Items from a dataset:
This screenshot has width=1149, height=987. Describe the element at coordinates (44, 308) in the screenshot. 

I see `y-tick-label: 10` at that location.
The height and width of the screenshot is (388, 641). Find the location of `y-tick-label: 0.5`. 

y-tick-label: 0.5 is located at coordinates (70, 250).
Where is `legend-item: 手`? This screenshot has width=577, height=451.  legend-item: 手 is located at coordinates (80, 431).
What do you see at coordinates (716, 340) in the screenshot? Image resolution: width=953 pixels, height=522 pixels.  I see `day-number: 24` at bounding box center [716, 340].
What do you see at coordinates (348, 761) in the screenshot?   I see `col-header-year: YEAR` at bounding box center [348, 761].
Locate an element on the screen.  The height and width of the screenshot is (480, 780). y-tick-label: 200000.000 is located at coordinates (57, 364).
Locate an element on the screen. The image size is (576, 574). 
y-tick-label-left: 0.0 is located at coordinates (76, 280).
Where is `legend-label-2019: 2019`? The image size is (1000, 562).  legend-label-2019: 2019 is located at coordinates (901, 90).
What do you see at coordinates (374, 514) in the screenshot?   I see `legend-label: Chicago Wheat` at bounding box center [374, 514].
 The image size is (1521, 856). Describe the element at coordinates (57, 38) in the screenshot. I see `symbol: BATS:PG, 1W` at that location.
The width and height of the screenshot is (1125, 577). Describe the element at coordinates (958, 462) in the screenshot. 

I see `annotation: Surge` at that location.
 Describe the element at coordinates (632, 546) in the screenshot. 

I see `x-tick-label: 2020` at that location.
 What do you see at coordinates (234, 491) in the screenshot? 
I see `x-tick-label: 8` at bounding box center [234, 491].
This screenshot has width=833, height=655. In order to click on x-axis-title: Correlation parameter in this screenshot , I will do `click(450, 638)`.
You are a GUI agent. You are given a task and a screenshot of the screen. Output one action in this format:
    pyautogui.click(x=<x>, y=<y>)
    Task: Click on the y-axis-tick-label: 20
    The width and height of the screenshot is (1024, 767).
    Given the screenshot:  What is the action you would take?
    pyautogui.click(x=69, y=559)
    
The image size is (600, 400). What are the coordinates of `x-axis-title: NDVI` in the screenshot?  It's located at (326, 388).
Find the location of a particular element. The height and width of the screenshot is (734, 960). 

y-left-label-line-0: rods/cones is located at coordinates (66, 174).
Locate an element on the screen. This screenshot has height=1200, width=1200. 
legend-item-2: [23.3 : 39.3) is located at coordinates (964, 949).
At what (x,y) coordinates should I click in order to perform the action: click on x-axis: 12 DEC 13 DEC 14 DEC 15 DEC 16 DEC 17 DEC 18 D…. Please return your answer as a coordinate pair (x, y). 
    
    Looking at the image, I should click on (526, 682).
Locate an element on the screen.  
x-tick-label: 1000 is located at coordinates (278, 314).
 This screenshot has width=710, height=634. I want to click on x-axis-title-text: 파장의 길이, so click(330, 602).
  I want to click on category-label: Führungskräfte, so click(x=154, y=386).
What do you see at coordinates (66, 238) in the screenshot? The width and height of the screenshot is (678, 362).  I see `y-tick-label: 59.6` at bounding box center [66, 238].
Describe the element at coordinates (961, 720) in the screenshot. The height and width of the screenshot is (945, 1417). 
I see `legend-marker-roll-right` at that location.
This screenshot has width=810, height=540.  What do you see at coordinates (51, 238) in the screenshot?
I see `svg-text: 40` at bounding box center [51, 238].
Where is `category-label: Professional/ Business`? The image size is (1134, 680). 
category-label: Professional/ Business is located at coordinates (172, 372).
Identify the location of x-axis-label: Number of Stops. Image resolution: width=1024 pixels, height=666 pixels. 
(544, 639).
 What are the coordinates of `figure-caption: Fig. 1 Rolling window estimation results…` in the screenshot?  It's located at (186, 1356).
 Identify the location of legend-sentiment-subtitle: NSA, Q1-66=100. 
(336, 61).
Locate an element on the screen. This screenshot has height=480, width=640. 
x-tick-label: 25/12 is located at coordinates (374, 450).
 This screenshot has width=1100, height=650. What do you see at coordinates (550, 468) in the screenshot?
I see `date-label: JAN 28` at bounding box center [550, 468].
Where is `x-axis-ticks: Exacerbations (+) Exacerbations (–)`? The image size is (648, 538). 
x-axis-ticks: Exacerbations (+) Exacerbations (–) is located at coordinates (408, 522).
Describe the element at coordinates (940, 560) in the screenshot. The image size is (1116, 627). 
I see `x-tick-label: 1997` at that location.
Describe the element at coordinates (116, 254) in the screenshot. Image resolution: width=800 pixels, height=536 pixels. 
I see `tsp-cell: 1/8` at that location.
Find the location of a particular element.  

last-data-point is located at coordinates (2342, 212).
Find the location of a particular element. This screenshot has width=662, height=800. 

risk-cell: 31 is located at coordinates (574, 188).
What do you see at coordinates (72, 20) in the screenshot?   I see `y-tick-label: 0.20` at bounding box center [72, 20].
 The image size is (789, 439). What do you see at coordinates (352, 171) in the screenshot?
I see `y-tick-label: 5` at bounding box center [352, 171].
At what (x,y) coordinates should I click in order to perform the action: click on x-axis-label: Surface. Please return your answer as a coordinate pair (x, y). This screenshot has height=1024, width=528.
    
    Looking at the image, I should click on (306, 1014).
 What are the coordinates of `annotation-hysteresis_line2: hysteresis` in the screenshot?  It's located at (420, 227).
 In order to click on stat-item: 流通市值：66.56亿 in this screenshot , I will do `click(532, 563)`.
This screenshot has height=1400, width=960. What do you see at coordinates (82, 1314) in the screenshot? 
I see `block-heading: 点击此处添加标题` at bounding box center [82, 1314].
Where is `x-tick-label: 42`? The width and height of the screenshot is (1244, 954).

What needs to be done
Copy out the lines from the start through the line containing "coordinates (80, 431).", including that line.

Written answer
This screenshot has width=1149, height=987. Describe the element at coordinates (44, 308) in the screenshot. 

I see `y-tick-label: 10` at that location.
The height and width of the screenshot is (388, 641). Find the location of `y-tick-label: 0.5`. 

y-tick-label: 0.5 is located at coordinates (70, 250).
Where is `legend-item: 手`? This screenshot has width=577, height=451.  legend-item: 手 is located at coordinates (80, 431).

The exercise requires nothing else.